▶ [TASKS TO CARRY OUT]:
1 – Could you change the passage on army ant bridges from "She compared the" to "hamatum could have." so that "vehicle" reads "truck"?
2 – How would the passage on army ant bridges go on after its last sentence? Write the continuation.

▶ [PAGE EXCERPT]:
──────

She compared the ant bridges to human-made bridges that automatically widened to accommodate heavy vehicle traffic or a growing population. While self-assembling road bridges may be a ways off, the example illustrates the potential that technologies built with the same self-assembling capabilities seen in E. hamatum could have.
“There’s a deep interest in creating robots that don’t just rely on themselves, but can exploit the group to do more — and self-assembly is the ultimate in doing more,” Nagpal said. “If you could have small simple robots that were able to navigate complex spaces, but could self-assemble into larger structures — bridges, towers, pulling chains, rafts — when they face something they individually did not have the ability to do, that’s a huge increase in power in what robots would be capable of.”
The spaces E. hamatum bridges are not dramatic by human standards — small rifts in the leaf cover, or between the ends of two sticks. Bridges will be the length of 10 to 20 ants, which is only a few centimeters, Lutz said. That said, E. hamatum swarms form several bridges during the course of a day, which can see the back-and-forth of thousands of ants. Many ants pass over a living bridge even as it is assembling.
“The bridges are something that happen numerous times every day. They’re creating bridges to optimize their traffic flow and maximize their time,” Lutz said.

──────

▶ [DATA PROVIDED]:
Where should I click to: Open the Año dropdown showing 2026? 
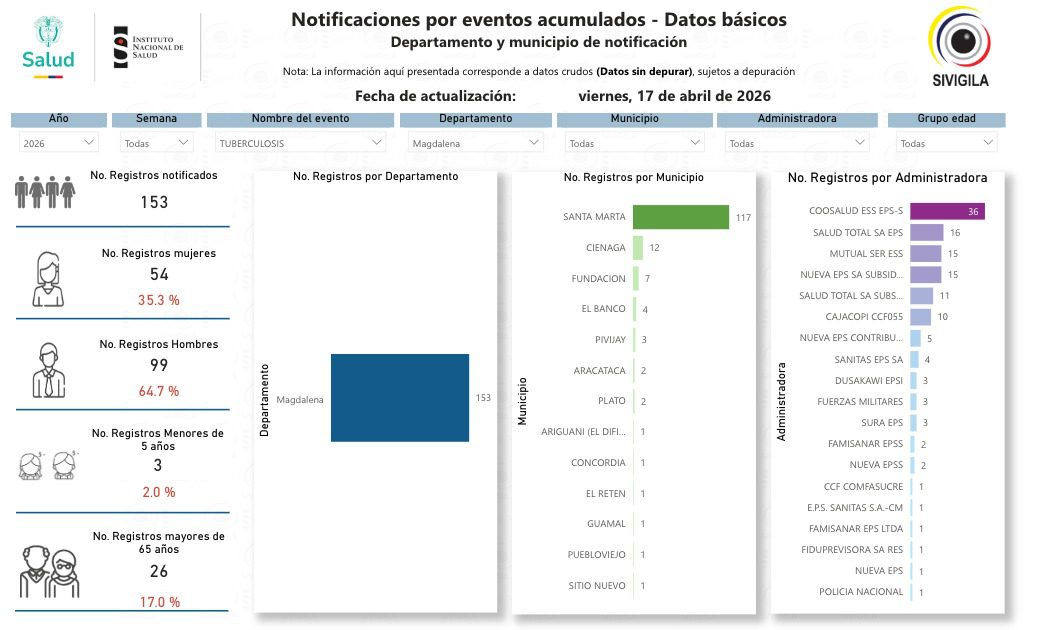pyautogui.click(x=59, y=143)
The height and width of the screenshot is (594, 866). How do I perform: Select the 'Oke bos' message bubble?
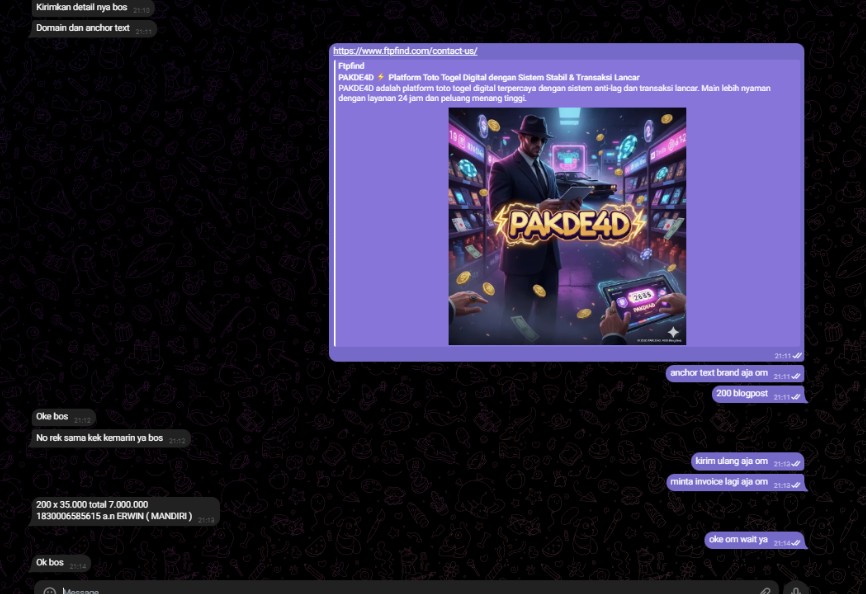coord(52,417)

──────

▶ [ANSWERS TO THE EXERCISE]:
1 –
She compared the ant bridges to human-made bridges that automatically widened to accommodate heavy truck traffic or a growing population. While self-assembling road bridges may be a ways off, the example illustrates the potential that technologies built with the same self-assembling capabilities seen in E. hamatum could have.

2 –
“When you’re moving hundreds of thousands of ants, creating a little shortcut can save a lot of energy,” he said. “This is such a unique behavior. You have other types of ants forming structures out of their bodies, but it’s not such a huge part of their lives and daily behavior.”
The research also included Scott Powell, an army-ant expert and assistant professor of biology at George Washington University; Albert Kao, a postdoctoral fellow at Harvard who received his doctorate in ecology and evolutionary biology from Princeton in 2015; and Simon Garnier, an assistant professor of biological sciences at NJIT who studies swarm intelligence and was once a postdoctoral researcher in Couzin’s lab at Princeton.
To conduct their field experiments, Lutz and Reid constructed a 1.5-foot-tall apparatus with ramps on both sides and adjustable arms in the center with which they could adjust the size of the gap. They then inserted the apparatus into active E. hamatum raiding trails that they found in the jungle in Panama. Because ants follow one another’s chemical scent, Lutz and Reid used sticks and leaves from the ants’ trail to get them to reform their column across the device.
Lutz and Reid observed how the ants formed bridges across gaps that were set at angles of 12, 20, 40 and 60 degrees. They gauged how much travel-distance the ants saved with their bridge versus the surface area (in centimeters squared) of the bridge itself. Twelve-degree angles shaved off the most distance (around 11 centimeters) while taking up the fewest workers. Sixty-degree angles had the highest cost-to-benefit ratio. Interestingly, the ants were willing to expend members for 20-degree angles, forming bridges up to 8 centimeters squared to decrease their travel time by almost 12 centimeters, indicating that the loss in manpower was worth the distance saved.
Lutz said that future research based on this work might compare these findings to the living bridges of another army ant species, E. burchellii, to determine if the same principles are in action.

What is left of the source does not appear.